Below are the entries; determine how many of their lines contain the string "will" and give that figure alone.

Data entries
+-------+
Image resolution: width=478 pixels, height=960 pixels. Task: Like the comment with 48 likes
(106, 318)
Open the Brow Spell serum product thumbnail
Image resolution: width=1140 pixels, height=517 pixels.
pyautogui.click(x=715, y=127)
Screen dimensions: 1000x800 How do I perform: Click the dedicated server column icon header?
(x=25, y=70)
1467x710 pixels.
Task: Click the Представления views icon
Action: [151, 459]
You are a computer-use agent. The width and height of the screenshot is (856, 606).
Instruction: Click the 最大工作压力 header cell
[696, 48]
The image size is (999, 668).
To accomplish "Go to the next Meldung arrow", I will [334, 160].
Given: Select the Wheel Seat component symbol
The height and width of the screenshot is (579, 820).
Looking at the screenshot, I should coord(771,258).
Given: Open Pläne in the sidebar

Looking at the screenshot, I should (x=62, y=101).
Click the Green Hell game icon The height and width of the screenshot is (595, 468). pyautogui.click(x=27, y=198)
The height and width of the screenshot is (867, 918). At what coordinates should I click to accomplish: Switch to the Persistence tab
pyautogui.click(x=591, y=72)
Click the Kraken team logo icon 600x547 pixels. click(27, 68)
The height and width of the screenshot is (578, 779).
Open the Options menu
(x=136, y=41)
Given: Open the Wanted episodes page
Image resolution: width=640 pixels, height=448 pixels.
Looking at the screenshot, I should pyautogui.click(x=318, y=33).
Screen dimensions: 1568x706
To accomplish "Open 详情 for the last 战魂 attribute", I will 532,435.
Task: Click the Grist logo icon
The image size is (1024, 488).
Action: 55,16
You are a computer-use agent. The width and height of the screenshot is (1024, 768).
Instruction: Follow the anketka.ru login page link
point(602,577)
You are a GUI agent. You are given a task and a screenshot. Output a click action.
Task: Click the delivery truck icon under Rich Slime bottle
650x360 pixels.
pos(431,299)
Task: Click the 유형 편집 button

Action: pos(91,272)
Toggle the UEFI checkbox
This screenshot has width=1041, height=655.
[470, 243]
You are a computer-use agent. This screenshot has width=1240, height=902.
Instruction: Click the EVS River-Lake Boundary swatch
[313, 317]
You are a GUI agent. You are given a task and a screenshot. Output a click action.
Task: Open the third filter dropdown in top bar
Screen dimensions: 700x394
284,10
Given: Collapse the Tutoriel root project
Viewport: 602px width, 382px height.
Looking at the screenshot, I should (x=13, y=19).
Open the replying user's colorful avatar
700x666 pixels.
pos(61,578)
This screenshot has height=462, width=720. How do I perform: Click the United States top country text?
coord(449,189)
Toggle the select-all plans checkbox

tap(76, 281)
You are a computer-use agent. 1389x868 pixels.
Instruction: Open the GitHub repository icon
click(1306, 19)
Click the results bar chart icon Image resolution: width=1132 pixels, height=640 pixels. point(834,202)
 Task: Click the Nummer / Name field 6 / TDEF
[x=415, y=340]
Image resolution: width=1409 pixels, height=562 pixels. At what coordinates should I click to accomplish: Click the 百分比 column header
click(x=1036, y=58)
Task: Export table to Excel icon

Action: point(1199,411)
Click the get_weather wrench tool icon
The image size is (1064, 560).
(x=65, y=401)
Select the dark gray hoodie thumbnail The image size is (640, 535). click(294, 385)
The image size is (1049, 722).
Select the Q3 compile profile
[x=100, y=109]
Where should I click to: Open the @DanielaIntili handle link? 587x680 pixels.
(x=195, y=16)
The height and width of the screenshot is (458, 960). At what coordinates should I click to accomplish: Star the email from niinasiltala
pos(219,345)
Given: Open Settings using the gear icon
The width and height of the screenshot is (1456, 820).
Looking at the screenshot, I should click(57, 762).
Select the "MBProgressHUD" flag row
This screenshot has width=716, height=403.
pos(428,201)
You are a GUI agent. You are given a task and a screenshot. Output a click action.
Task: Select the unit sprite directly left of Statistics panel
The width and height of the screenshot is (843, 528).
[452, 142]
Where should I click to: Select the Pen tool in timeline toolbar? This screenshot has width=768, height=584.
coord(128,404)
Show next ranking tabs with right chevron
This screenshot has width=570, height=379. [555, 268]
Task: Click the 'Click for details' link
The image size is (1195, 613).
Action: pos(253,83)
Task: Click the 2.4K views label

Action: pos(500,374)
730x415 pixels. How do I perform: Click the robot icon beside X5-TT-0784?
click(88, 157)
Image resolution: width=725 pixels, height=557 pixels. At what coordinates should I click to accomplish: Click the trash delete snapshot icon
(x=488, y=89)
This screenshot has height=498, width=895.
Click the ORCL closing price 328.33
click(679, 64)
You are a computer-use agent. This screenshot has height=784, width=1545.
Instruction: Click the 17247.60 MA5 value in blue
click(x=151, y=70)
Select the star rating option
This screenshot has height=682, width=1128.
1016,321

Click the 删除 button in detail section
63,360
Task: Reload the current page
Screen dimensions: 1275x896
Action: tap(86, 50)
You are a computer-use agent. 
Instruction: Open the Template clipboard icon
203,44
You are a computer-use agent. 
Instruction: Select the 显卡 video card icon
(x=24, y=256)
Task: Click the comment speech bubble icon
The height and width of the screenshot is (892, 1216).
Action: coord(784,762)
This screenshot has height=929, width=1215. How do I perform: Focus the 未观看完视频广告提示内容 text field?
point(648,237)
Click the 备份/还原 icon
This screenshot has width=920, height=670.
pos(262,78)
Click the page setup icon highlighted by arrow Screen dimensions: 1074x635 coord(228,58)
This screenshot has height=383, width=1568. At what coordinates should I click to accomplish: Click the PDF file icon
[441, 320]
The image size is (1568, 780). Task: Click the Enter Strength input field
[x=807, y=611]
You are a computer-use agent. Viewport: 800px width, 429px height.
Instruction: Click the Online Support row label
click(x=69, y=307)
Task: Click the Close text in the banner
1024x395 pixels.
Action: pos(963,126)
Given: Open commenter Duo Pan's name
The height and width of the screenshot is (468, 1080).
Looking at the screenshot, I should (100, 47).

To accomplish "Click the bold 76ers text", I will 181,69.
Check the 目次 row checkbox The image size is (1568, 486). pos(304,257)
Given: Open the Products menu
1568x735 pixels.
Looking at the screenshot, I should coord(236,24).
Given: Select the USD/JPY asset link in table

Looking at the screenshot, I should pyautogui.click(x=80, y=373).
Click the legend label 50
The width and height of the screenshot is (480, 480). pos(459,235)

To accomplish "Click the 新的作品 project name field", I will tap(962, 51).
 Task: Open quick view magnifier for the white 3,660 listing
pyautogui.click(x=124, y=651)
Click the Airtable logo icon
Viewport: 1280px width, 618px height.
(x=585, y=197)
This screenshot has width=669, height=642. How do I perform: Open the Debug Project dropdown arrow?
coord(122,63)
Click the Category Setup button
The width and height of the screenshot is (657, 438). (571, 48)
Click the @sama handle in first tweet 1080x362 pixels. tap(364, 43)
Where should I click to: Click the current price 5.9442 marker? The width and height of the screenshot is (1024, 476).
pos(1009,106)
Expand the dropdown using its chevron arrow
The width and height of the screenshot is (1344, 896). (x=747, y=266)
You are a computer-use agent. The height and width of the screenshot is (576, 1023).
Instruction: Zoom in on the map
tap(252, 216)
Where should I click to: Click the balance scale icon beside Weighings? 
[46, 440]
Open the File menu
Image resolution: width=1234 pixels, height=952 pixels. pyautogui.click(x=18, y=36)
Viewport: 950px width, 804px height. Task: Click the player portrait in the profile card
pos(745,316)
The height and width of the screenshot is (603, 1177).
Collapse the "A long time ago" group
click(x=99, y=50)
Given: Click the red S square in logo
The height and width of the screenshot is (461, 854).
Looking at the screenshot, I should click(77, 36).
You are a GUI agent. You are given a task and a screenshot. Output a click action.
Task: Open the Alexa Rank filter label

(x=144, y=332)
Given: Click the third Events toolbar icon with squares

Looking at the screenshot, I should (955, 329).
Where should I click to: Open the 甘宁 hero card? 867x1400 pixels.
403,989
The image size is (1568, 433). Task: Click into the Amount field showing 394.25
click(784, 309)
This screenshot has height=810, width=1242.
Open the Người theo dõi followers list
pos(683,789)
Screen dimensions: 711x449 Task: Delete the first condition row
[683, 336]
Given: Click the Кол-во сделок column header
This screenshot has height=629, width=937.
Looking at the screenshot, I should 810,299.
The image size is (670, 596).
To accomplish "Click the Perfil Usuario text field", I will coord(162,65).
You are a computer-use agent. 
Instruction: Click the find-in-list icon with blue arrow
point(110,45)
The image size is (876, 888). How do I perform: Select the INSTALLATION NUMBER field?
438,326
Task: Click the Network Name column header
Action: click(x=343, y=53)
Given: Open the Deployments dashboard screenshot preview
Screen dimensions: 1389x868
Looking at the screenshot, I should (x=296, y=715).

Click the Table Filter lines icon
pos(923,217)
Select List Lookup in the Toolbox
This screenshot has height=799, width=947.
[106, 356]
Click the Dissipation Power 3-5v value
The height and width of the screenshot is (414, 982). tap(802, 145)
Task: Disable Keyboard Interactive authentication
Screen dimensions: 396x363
+-------+
*ANSWER SECTION:*
5